The length of the poem is probably significant; the writer was himself 42 years old at this point. Donne had just decided to turn away from the racy love poetry of his earlier life, and – even more painfully – from his Catholic upbringing, to join the Church of England. Within a decade – JD didn’t hang about – he had a doctorate in divinity from Cambridge, had become Dean of St Paul’s Cathedral, and the most famous preacher of his, or any other, day.

Donne’s “westward ride”, then, was a turning point in both English literature and in the history of the Anglican Church. What has it got to do with Polesworth ?

The man whom John Donne was riding west to see was Sir Henry Goodere of Polesworth Hall. Henry and John had been regular correspondents for years, and Henry was the recipient of a number of dedications from the poet. The two men even composed verses together.

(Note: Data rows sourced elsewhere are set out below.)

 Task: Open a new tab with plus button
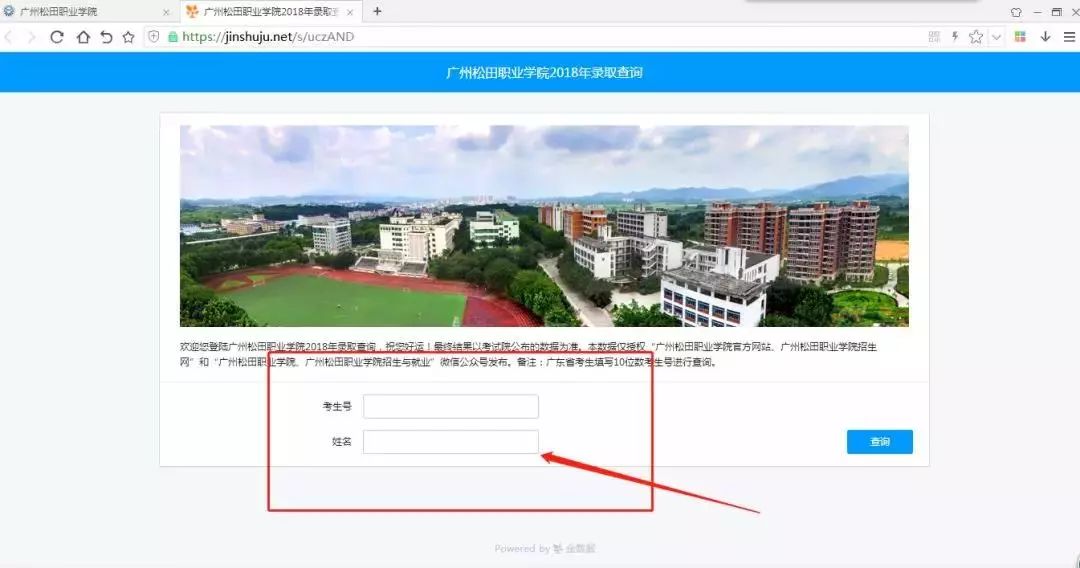pyautogui.click(x=377, y=12)
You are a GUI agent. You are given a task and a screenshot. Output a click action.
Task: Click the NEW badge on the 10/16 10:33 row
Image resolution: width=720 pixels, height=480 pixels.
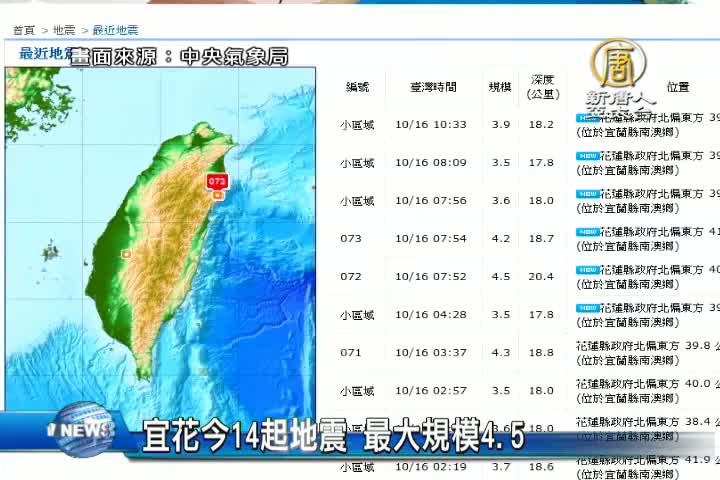587,118
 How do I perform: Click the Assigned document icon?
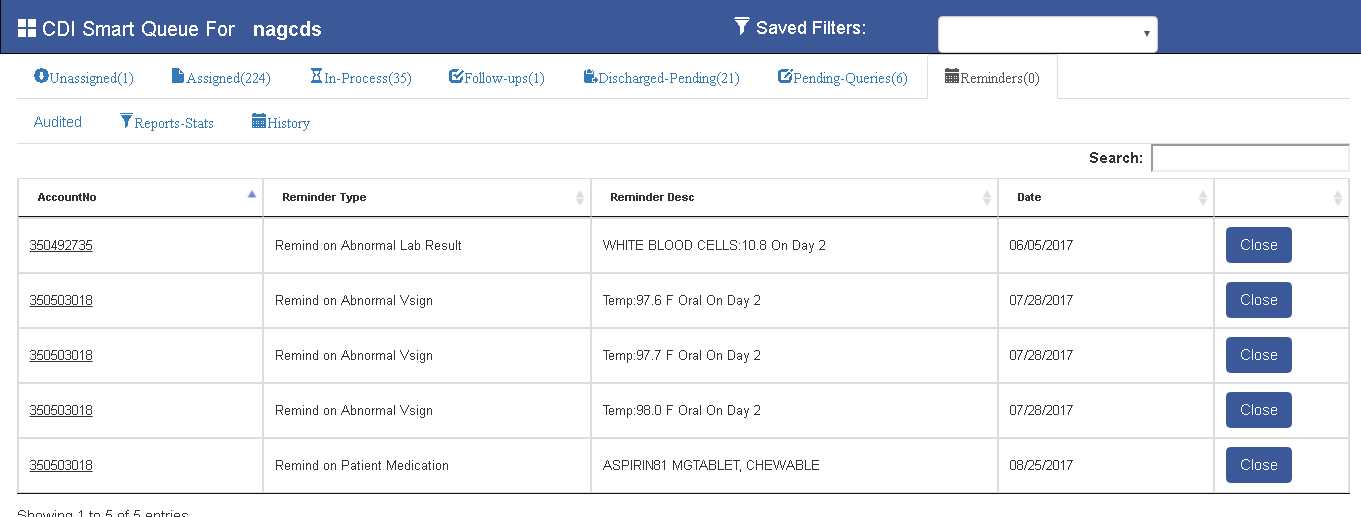pyautogui.click(x=178, y=77)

After their meeting, Donne rode further west to call on Sir Edward Herbert at Montgomery Castle on the Welsh border. Doubtless he shared both the poem and his momentous change of direction with his two friends.

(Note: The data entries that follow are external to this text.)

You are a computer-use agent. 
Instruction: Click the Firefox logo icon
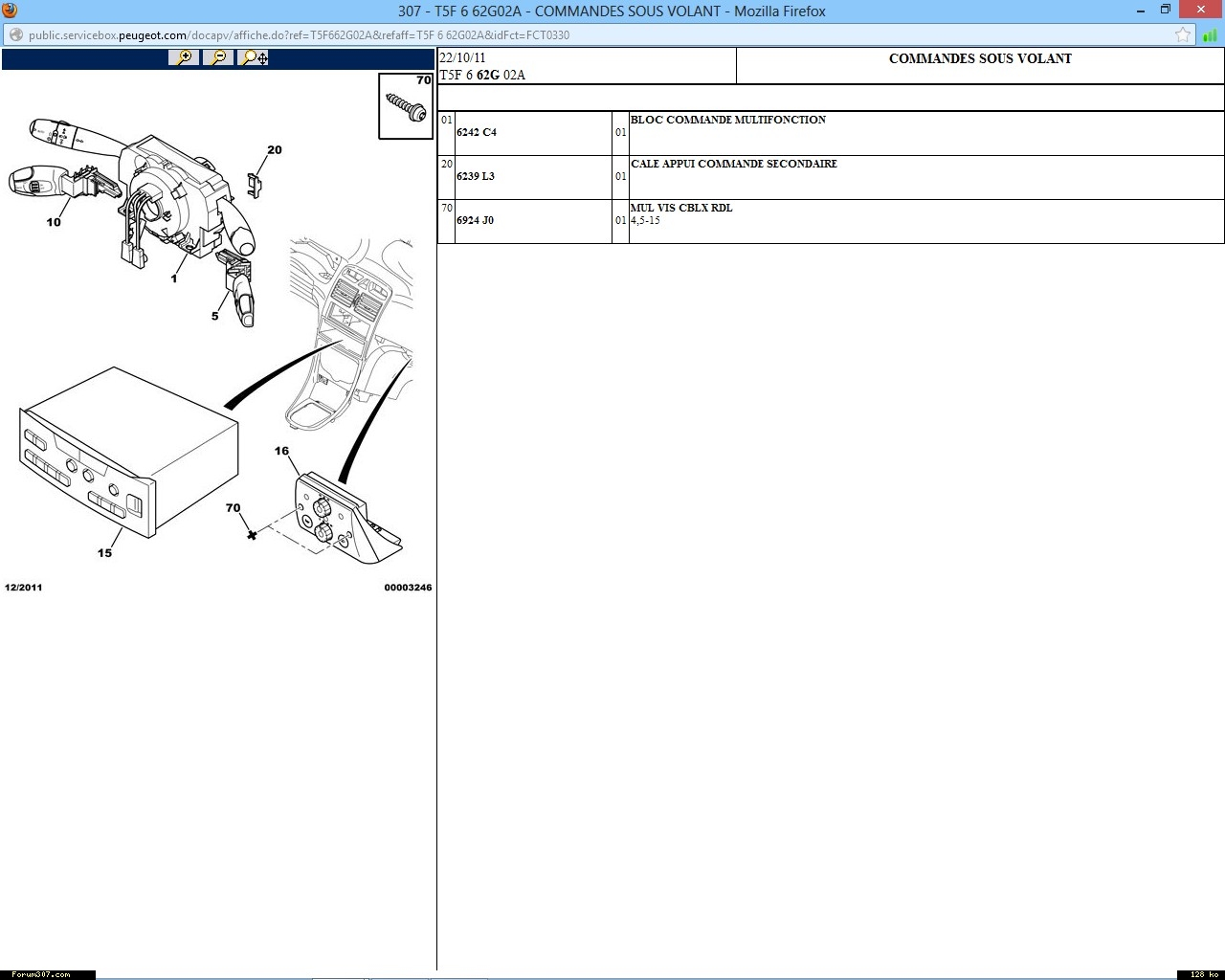point(10,11)
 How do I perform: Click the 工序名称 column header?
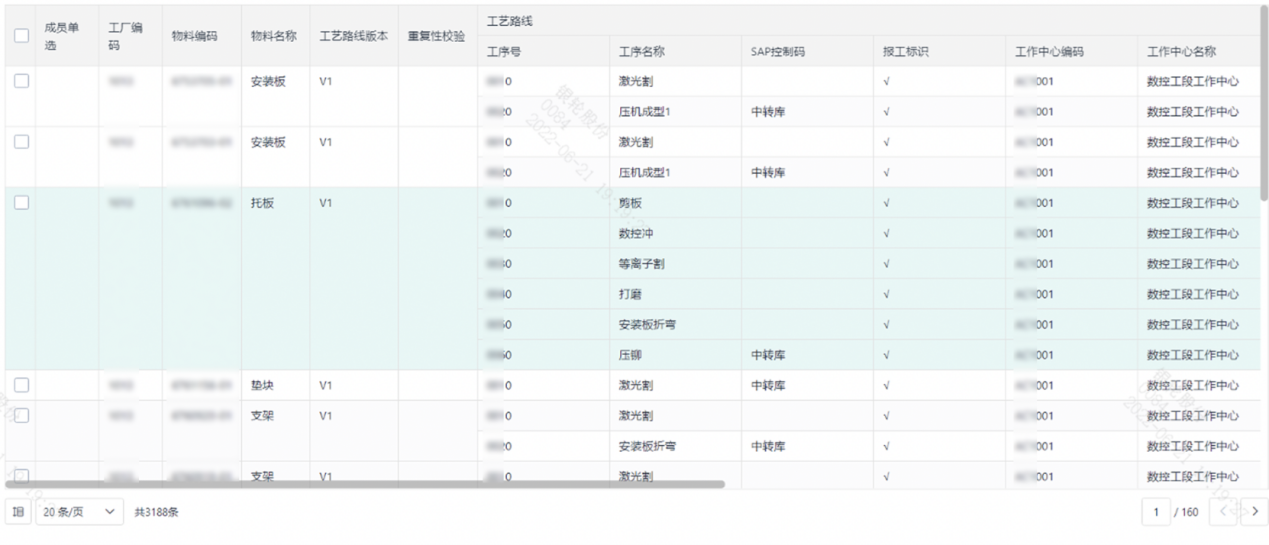pos(642,52)
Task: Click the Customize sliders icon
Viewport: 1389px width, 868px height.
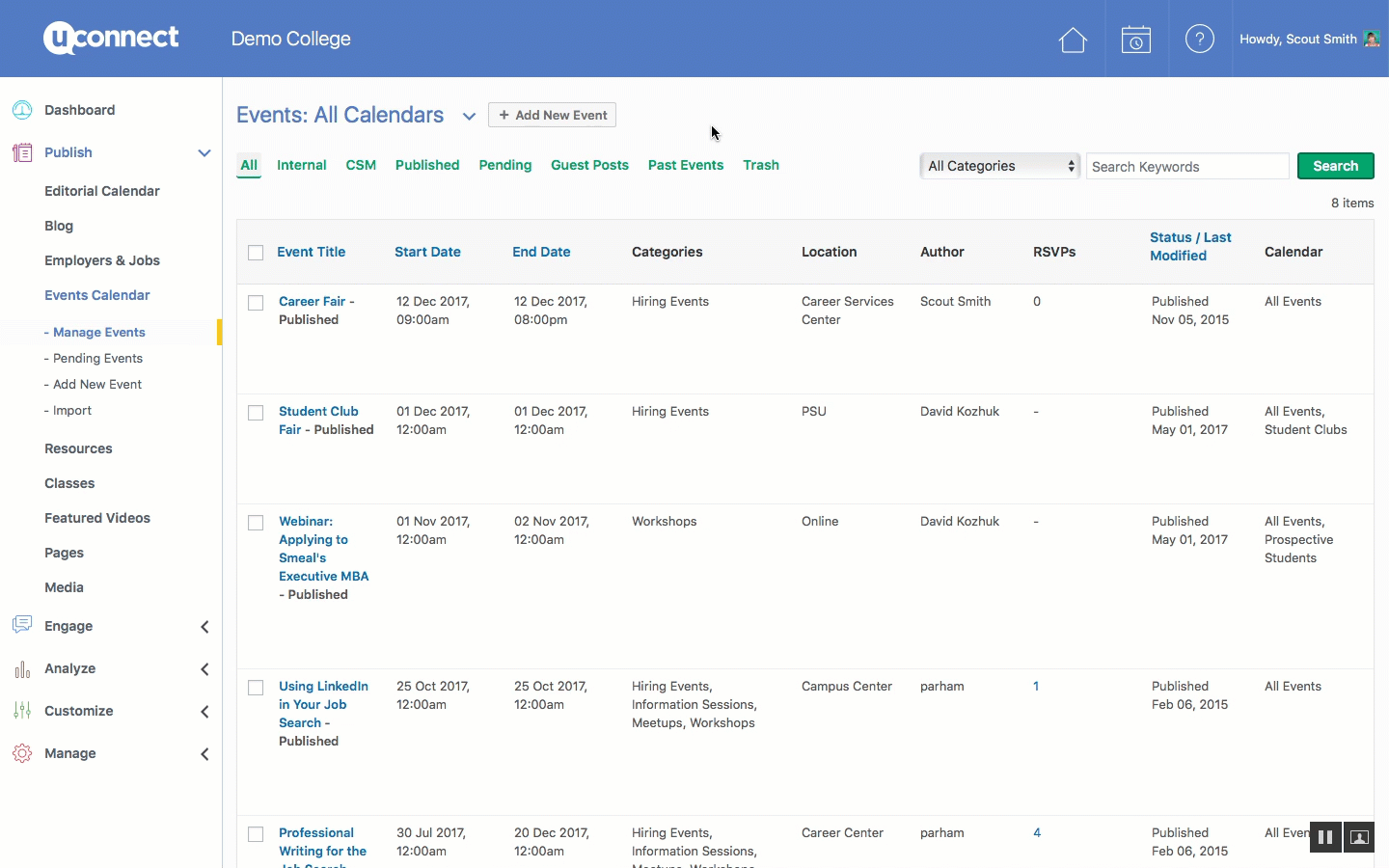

Now, if Polesworth’s literary reputation was begun and ended with a single poem, knocked off on the back of a horse, then you could forgive the townsfolk for concentrating their attention on the bodies in the abbey grounds. But the town’s literary heritage goes much deeper than is. Indeed, it has been said that no place, outside of London, had such a significant group of writers associated with it in the whole of the Elizabethan and Jacobean period. It even had a name. They call it “the Polesworth Circle”.

Polesworth Abbey
Polesworth Abbey

At the centre of that circle was Sir Henry Goodere. But, just to confuse matters, there were two of them, Sir Henry senior (1534–1595), and his nephew and son-in-law – Donne’s friend – Sir Henry junior (1571-1627). The literary patronage rolled out by the uncle was continued by the nephew.

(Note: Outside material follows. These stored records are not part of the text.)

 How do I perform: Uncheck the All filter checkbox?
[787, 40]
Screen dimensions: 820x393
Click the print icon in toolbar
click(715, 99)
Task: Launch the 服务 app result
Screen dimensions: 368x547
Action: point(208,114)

Quite why this pair are not better known or celebrated, I know not. And even when the first Sir Henry is mentioned in despatches, it is usually only to link him with William Shakespeare, a connection which has yet to be proved or substantiated.

Neither Sir Henry need feel at all impoverished by that. Both men were patrons and associates of the Warwickshire-born poet (and poet laureate) Michael Drayton, were visited at Polesworth by Ben Jonson, and were friends of the court architect, Inigo Jones. The second Henry appeared in one of Jonson and Jones’s court masques, written for the wedding of the Earl of Essex in 1606.

In addition, Sir Henry senior also happened to be the cousin and friend of Sir Philip Sidney, one of the first of the Elizabethan courtier-poets. Henry was knighted after the Battle of Zutphen, at which Sidney was killed.

Polesworth Hall, then, hosted very elevated company indeed. In one of his later poems Michael Drayton recalls with pleasure the hospitality he received there, and remembers the music of a minstrel’s lyre “which oft at Powlsworth by the fire / hath made us gravely merry…”

The evening John Donne spent with Sir Henry in March 1613 might not have been quite so merry. The poet was in the midst of a grave transition from daliant love poet to sombre churchman, an indication, perhaps, to Sir Henry too that the times they were a-changing.

For Donne the journey to Polesworth was an act of penance, and his back was fittingly turned to God to receive chastisement for earlier sins. Only then might he confront his new future. Donne concludes the verses:

Restore Thine image, so much, by Thy grace,

That Thou mayst know me, and I’ll turn my face.